_CONSIGNE DE TRAVAIL_:
Rédigez la suite de l'extrait sur le coût environnemental des images générées par IA, en reprenant juste après sa dernière phrase.

Un coût énergétique très élevé pour des starter pack et des images style studio Ghibli, copiant, sans accord relatif au droit d’auteur, les créateurs japonais Hayao Miyazaki et Isao Takahata. Miyazaki qui aurait affirmé, dans une vidéo de 2016, ne vouloir en aucun cas intégrer l’IA à son travail car ce serait « une insulte à la vie même ».
Cet engouement pour la génération d’images du chatbot d’OpenAI a été tel que son PDG, Sam Altman a déclaré sur son compte X que leurs serveurs fondaient et des limites temporaires allaient être imposées. Ce qui nous amène à la massive consommation d’eau afin de refroidir des centres de données qui surchauffent lorsque des calculs s’effectuent suite aux multiples requêtes.

Entrées de données enregistrées:
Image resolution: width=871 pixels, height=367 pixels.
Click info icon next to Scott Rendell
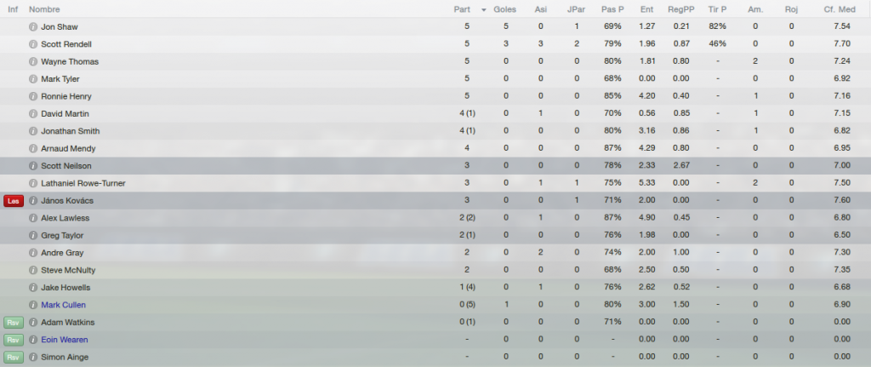tap(33, 44)
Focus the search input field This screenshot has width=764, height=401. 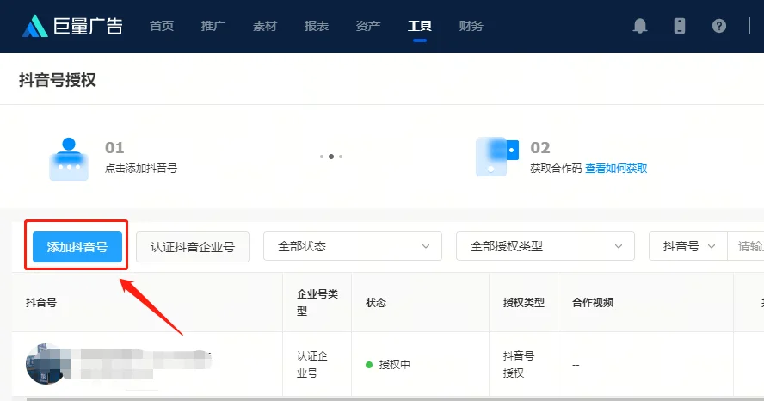(x=745, y=246)
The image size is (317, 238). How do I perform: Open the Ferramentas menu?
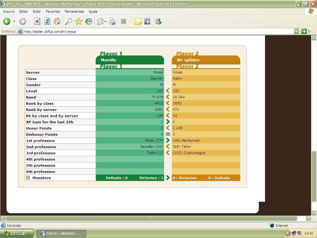click(x=74, y=11)
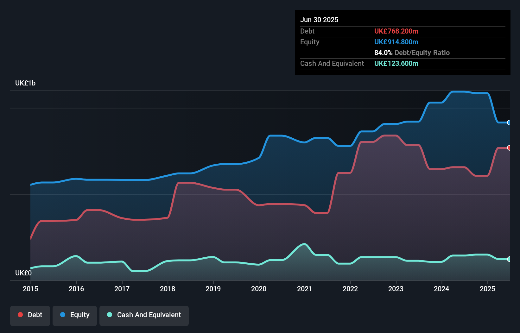Click the UK£0 y-axis label

tap(23, 273)
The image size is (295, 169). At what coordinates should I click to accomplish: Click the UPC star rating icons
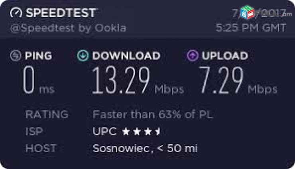(141, 132)
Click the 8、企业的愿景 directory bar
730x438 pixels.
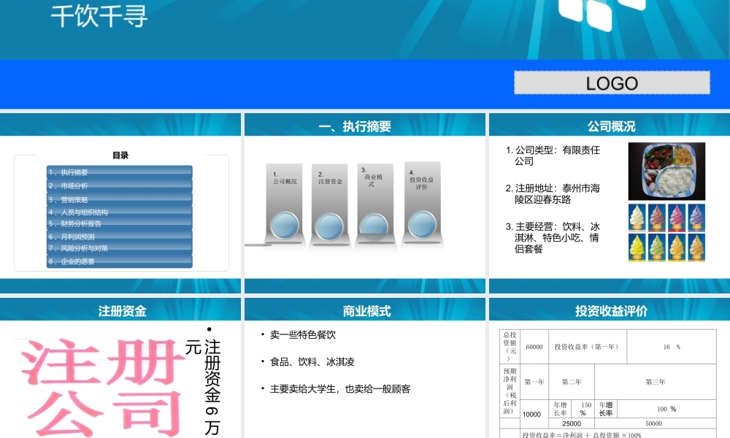(119, 263)
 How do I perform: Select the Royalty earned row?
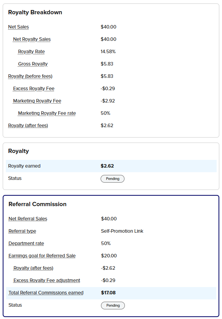click(111, 166)
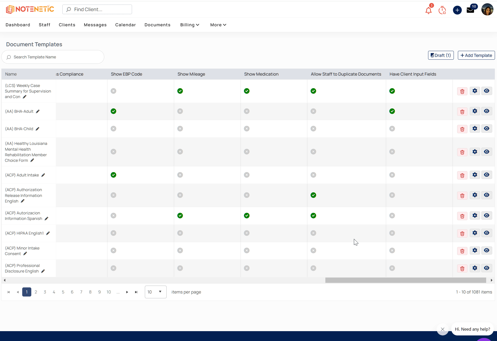Open the mail envelope inbox icon
Screen dimensions: 497x341
[470, 10]
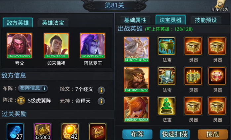The width and height of the screenshot is (231, 140).
Task: Switch to the 基础属性 tab
Action: 135,20
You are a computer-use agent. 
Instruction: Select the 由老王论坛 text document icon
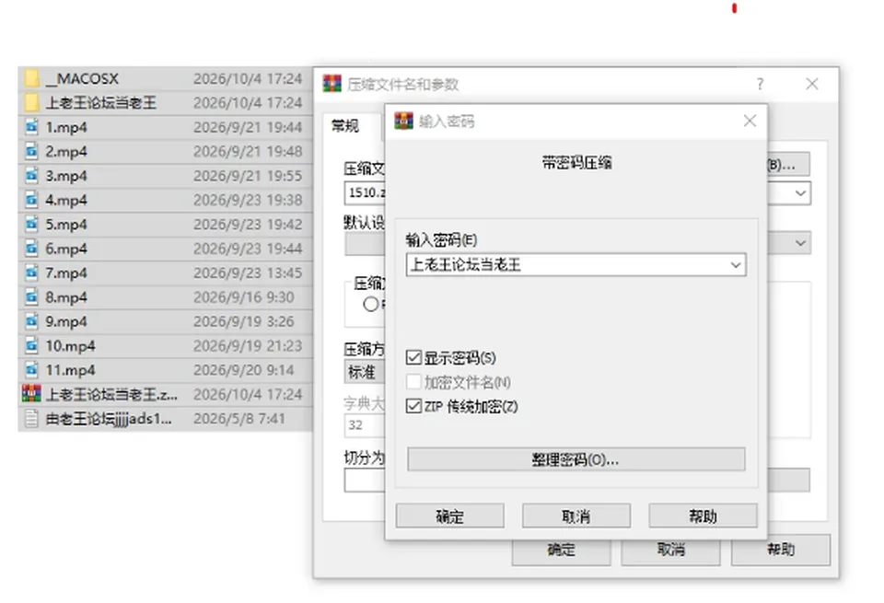point(32,418)
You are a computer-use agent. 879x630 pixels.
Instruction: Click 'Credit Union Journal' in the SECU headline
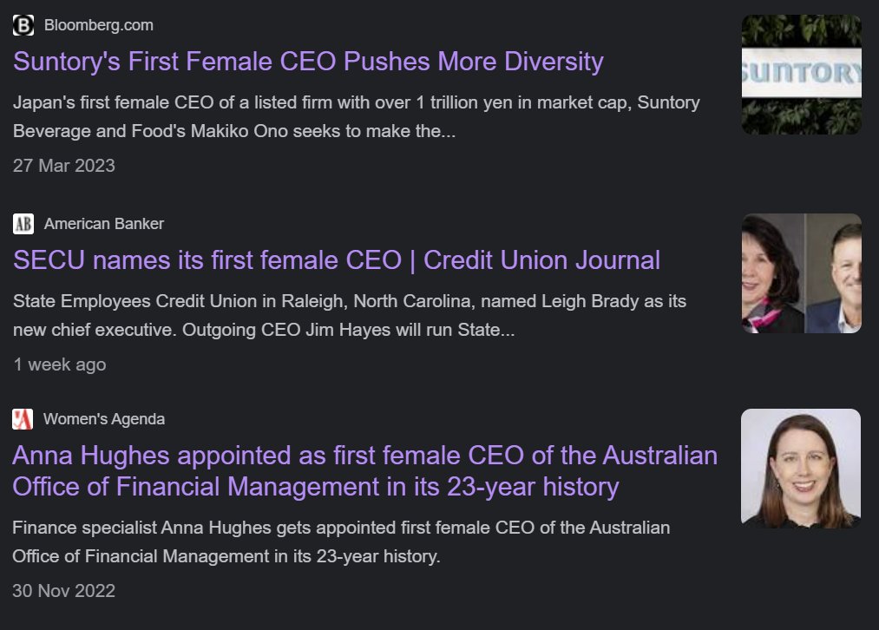click(541, 260)
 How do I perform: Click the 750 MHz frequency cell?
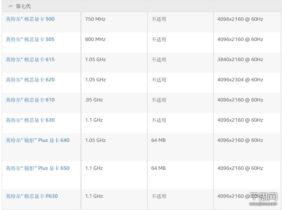[95, 19]
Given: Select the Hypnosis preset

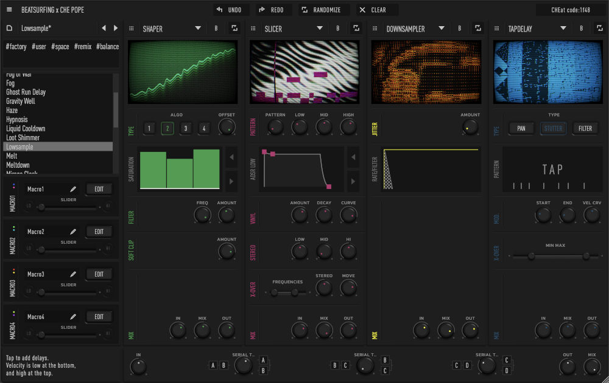Looking at the screenshot, I should 17,120.
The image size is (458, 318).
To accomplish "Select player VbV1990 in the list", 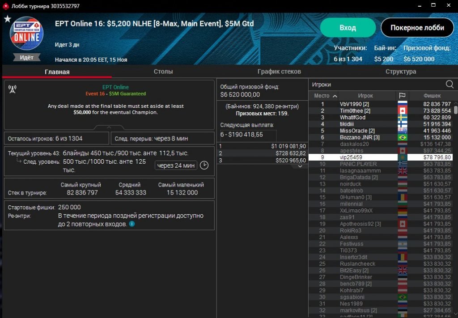I will point(354,104).
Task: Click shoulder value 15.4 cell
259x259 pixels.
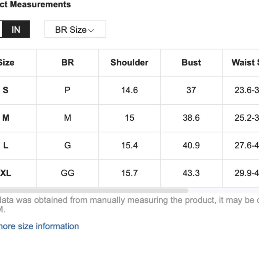Action: coord(130,145)
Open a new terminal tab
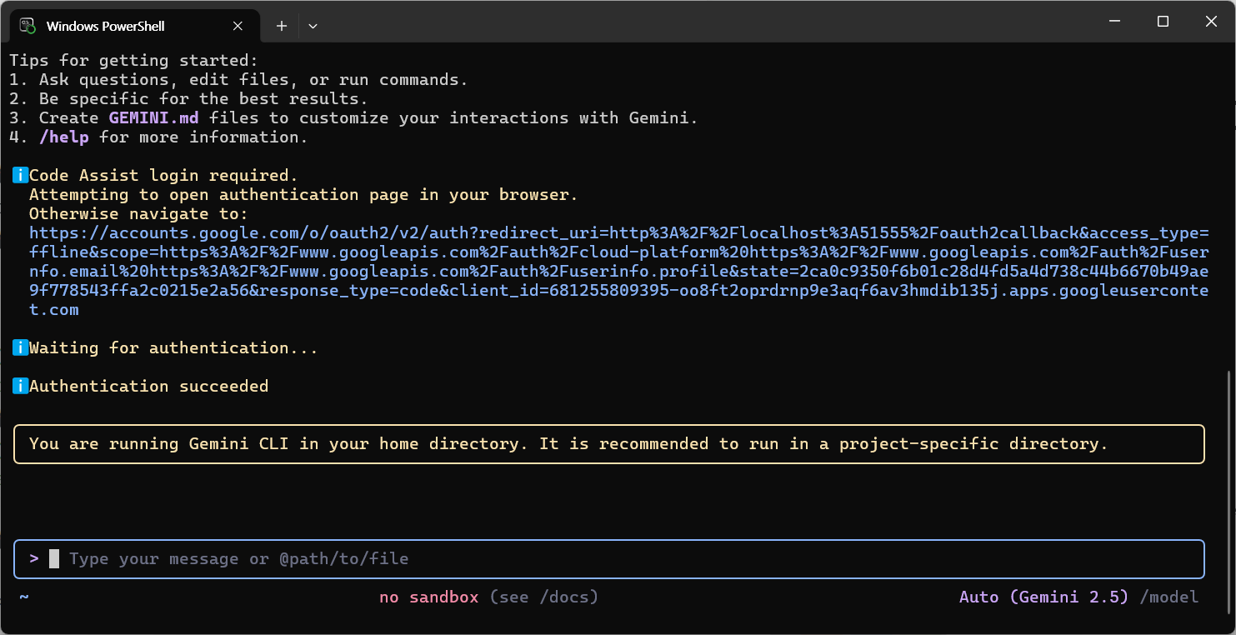This screenshot has height=635, width=1236. click(282, 26)
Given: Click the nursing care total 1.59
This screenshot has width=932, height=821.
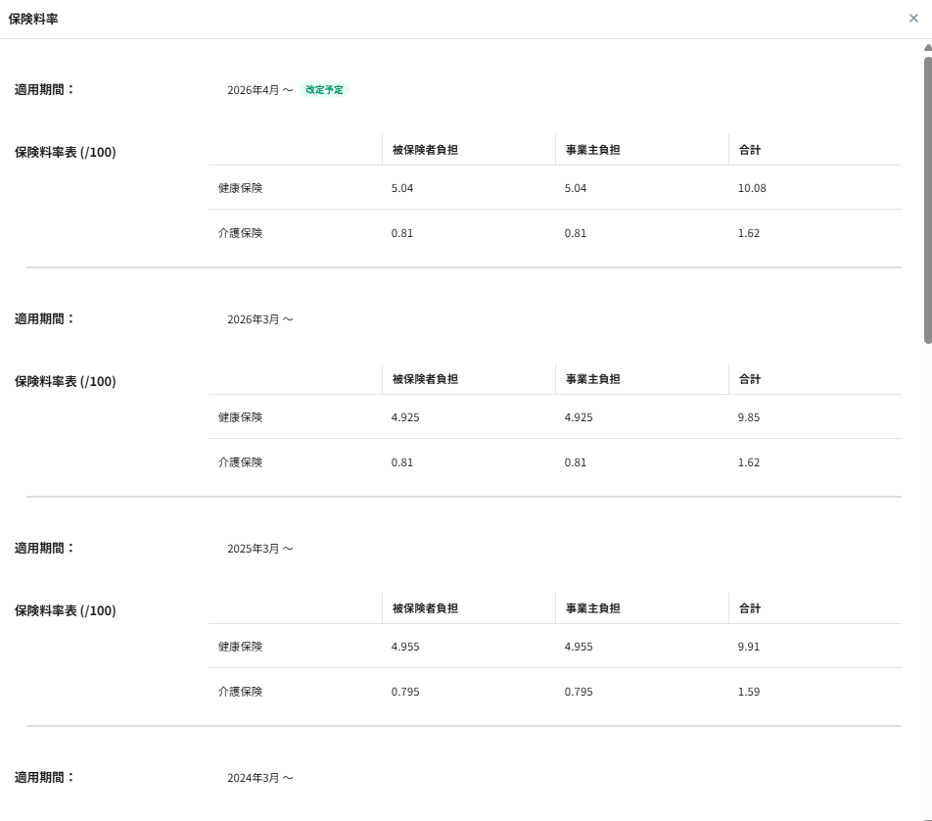Looking at the screenshot, I should [749, 692].

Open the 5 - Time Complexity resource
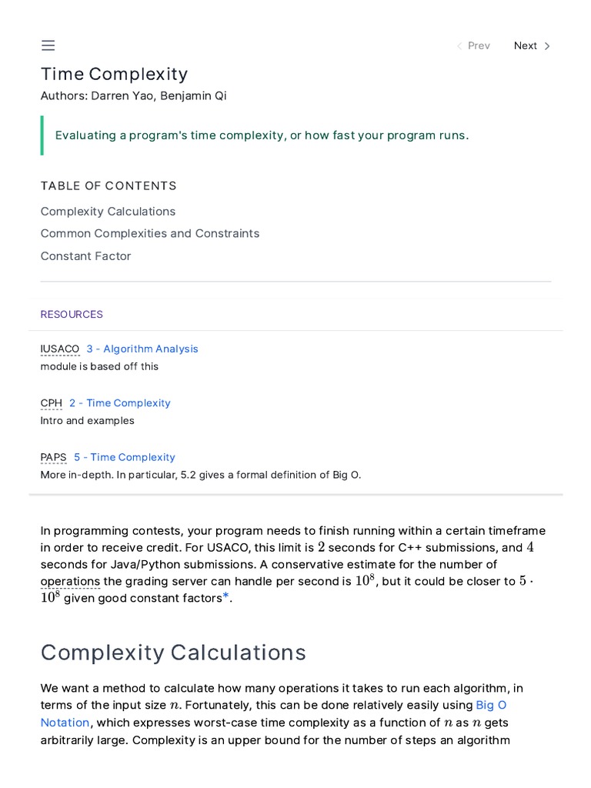coord(125,457)
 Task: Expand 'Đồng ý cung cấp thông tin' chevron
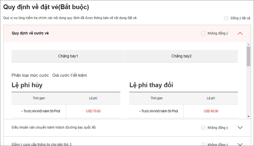click(240, 144)
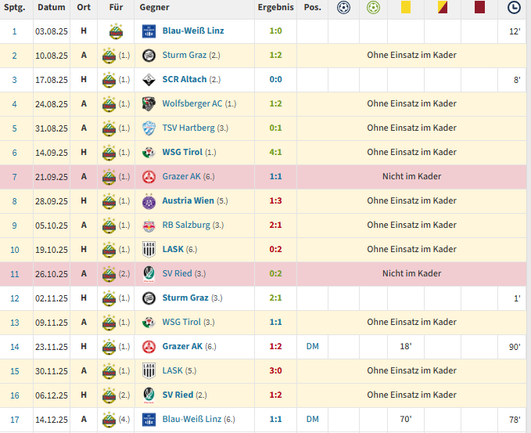Open the RB Salzburg team link
Image resolution: width=531 pixels, height=433 pixels.
[x=186, y=226]
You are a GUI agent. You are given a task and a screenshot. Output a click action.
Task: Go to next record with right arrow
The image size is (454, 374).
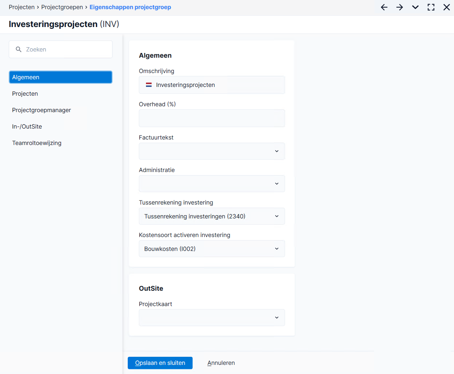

_RÉPONSE PROPOSÉE_:
La demande mondiale pour l’IA devrait représenter 4,2 à 6,6 milliards de mètres cubes d’eau d’ici à 2027, soit l’équivalent de 4 à 6 fois la consommation annuelle du Danemark ou de la moitié du Royaume-Uni. Une situation qui porte à réfléchir, la pénurie d’eau douce étant l’un des défis mondiaux les plus pressants.
Les serveurs, cartes graphiques et cartes mémoires ont généré 2.6 tonnes de déchets électroniques en 2023 et cette pollution pourrait monter à 2,5 millions de tonnes en 2030 avec le boom de l’intelligence artificielle générative, ce qui équivaudrait à 13,3 milliards de smartphones jetés. L’IA nécessite également l’utilisation de métaux rares, extraits selon des procédés extrêmement polluants et peu éthiques dans des zones de guerre ou de vulnérabilités économiques, en Afrique notamment.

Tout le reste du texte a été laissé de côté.